# Travail à faire
1 – Pouvez-vous reproduire fidèlement, dans l'extrait sur le travail en équipe des enseignants, le passage qui va de « Il existe, dans » jusqu'à « TPE du CNDP). » ?
2 – Pourriez-vous poursuivre l'extrait sur le travail en équipe des enseignants à partir de l'endroit où il s'arrête ?

# Extrait fourni
○ ○ ○ ○ ○
Travailler en équipe, pour quoi faire ?#

Il existe, dans l’enseignement secondaire, quelques dispositifs favorisant explicitement le travail en équipe des enseignants, les voici (Grandguillot, 2001) :

  • Les parcours diversifiés (5e), itinéraires de découverte et travaux croisés (4e) au collège. Permettent, à partir de thèmes interdisciplinaires (comme la nature et le corps humain,  les arts et les humanités,  les langues et les civilisations,  la création et les techniques), de mener à bien un projet liant au moins deux disciplines (site d’information sur les parcours diversifiés).

  • Les modules en classe de seconde, permettant de regrouper les élèves en groupes de besoin.

  • Les TPE (Travaux personnels encadrés en 1ere et Terminale (site d’information TPE du CNDP).
○ ○ ○ ○ ○
# Données sources
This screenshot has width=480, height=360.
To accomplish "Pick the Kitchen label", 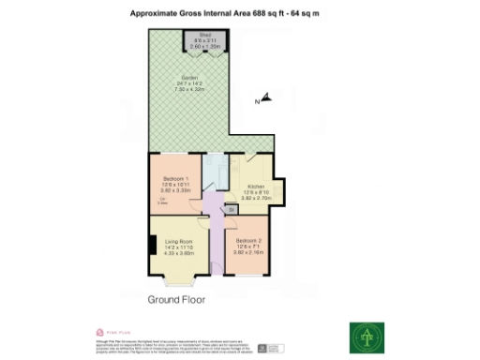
○ ○ ○ ○ ○
# Réponses aux consignes
1 –
Il existe, dans l’enseignement secondaire, quelques dispositifs favorisant explicitement le travail en équipe des enseignants, les voici (Grandguillot, 2001) :

  • Les parcours diversifiés (5e), itinéraires de découverte et travaux croisés (4e) au collège. Permettent, à partir de thèmes interdisciplinaires (comme la nature et le corps humain,  les arts et les humanités,  les langues et les civilisations,  la création et les techniques), de mener à bien un projet liant au moins deux disciplines (site d’information sur les parcours diversifiés).

  • Les modules en classe de seconde, permettant de regrouper les élèves en groupes de besoin.

  • Les TPE (Travaux personnels encadrés en 1ere et Terminale (site d’information TPE du CNDP).

2 –
  • Les dispositifs d’aide et de soutien, notamment dans le cadre des études dirigées.

Meirieu [Meirieu, s. d.] propose également quelques “exercices pour le travail en équipe” qui peuvent être transposables à de nombreux niveaux d’enseignement et de matières. Une équipe d’enseignants :

  • élabore une séquence d’apprentissage mettant en œuvre différentes situations et différents outils pour atteindre un objectif donné (chacun d’eux mènera cette séquence dans sa classe).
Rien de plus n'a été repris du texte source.